ArTST: Arabic Text and Speech Transformer
This addresses the problem of limited speech technology resources for Arabic speakers, though it is incremental as it adapts an existing English framework to Arabic.
The authors tackled the lack of open-source speech technologies for Arabic by developing ArTST, a pre-trained Arabic text and speech transformer, which performed on par with or exceeded state-of-the-art results in automatic speech recognition, text-to-speech synthesis, and spoken dialect identification.
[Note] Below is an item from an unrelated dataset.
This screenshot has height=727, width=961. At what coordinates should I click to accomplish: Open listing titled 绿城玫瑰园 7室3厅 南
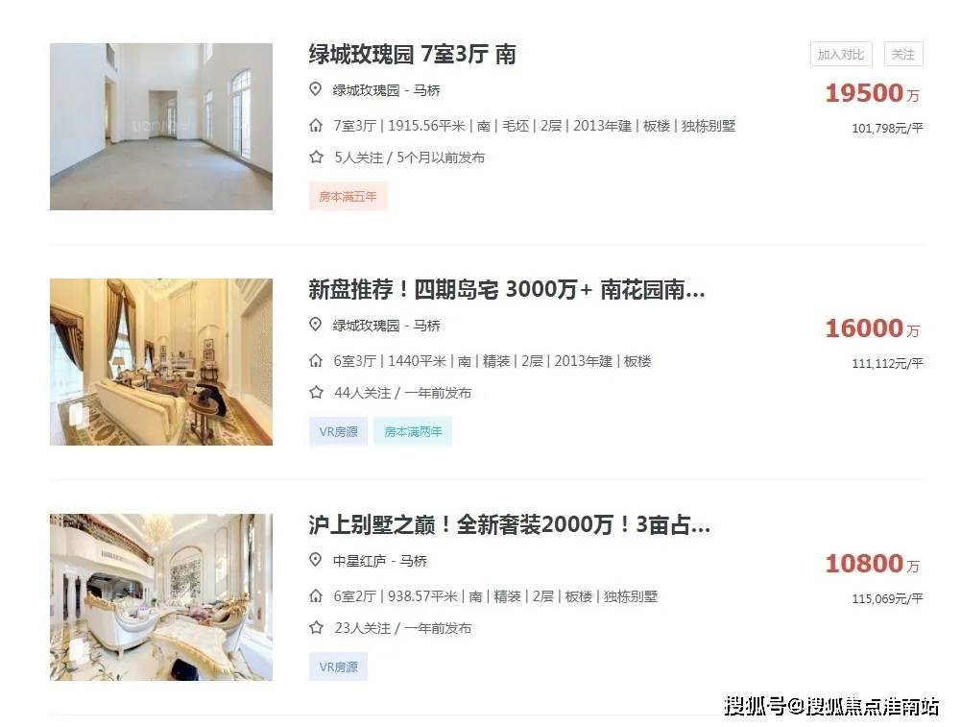pos(412,55)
We present ArTST, a pre-trained Arabic text and speech transformer for supporting open-source speech technologies for the Arabic language. The model architecture follows the unified-modal framework, SpeechT5, that was recently released for English, and is focused on Modern Standard Arabic (MSA), with plans to extend the model for dialectal and code-switched Arabic in future editions. We pre-trained the model from scratch on MSA speech and text data, and fine-tuned it for the following tasks: Automatic Speech Recognition (ASR), Text-To-Speech synthesis (TTS), and spoken dialect identification. In our experiments comparing ArTST with SpeechT5, as well as with previously reported results in these tasks, ArTST performs on a par with or exceeding the current state-of-the-art in all three tasks. Moreover, we find that our pre-training is conducive for generalization, which is particularly evident in the low-resource TTS task. The pre-trained model as well as the fine-tuned ASR and TTS models are released for research use.